Gas Analysis Formed in Dual Carbon Battery Using LiPF₆ in EC-Dmc

Lithium ion rechargeable battery has been used in various field including mobile device and the power source for electric cars. Because of the limited capacity and rate property, advanced type new battery with large energy density as well as rate property are required at present. Dual carbon battery consists of graphitic carbon for both anode and cathode, and charge and discharge is performed by intercalation of Li and PF6 for both cathode and anode. This battery has an advantage of high discharge potential like 5V and superior rate property and expecting as an advance type battery. However, this battery has disadvantage of low coulomb efficiency and this may be related with decomposition of electrolyte. In this study, gas formation during charge and discharge in dual carbon battery was investigated by using mass spectrometry. Formation of gas from anode and cathode was analyzed by using H-type cell and for cathode and anode, graphitic carbon of KS-6 (TIMCAL) and MAG-D(Hitachi Kase) was used and stainless mesh was used for current corrector. Ar gas was used for carrier gas and part of carrier gas was introduced to vacuum line and analyzed with quadrupole mass spectrometer (MS). From the result of MS analysis of the gases in DCB during charge and discharge, it was found that the formed gas in charge was mainly observed at potential lower than 4.5 V from anode and higher than 4.5 V from cathode in charging process. The formed gas was mainly assigned to C2H6, C2H4, and CO2 for both anode and cathode. Considering the potential, gas from anode seems to be assigned to formation of SEI layer and that from cathode was decomposition of electrolyte. Comparing with Li ion battery, gas formation amount is little larger in DCB and this mainly assigned to gas formation from cathode at higher potential.
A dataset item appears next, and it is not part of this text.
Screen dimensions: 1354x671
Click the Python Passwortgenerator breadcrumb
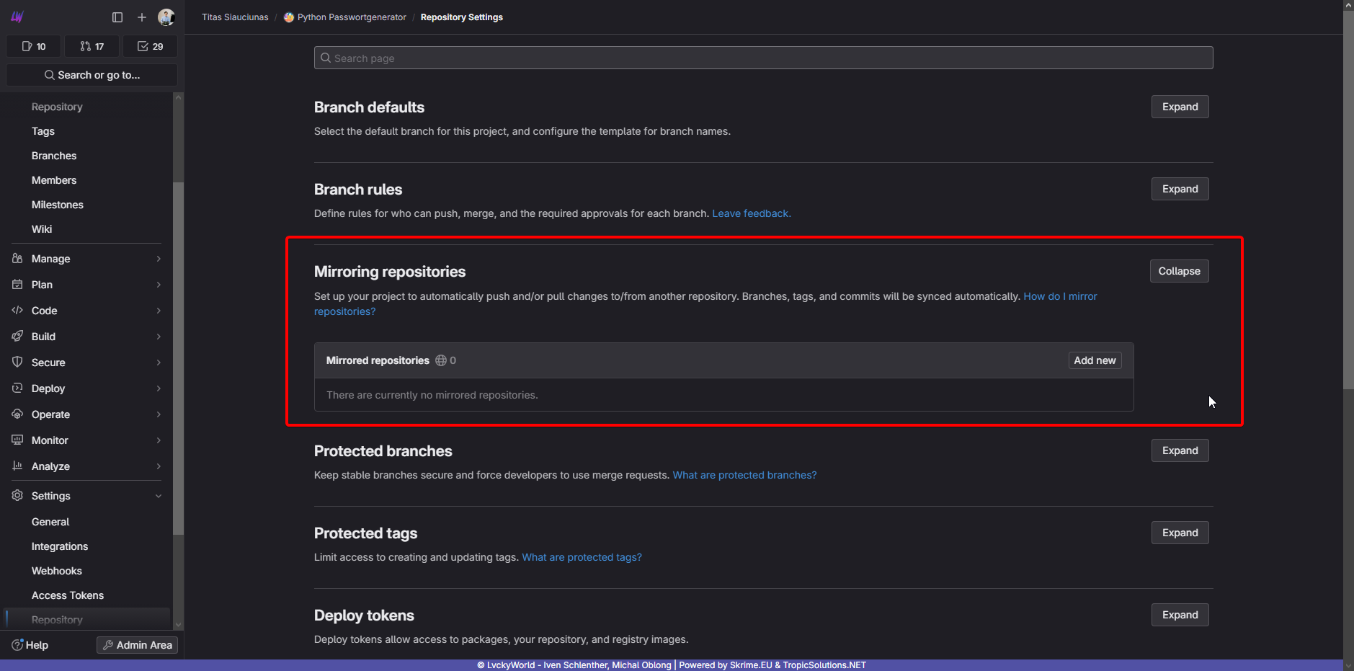click(352, 17)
On the other hand, the amount of gas was strongly affected by conducting binder and electrolyte. Among the examined carbon binder, it was found that carbon black shows the smallest gas formation and so by using the carbon black, the amount of gas from cathode was suppressed. After second cycles, the amount of gas was greatly decreased and so this study revealed that gas formation is mainly observed at initial charge process.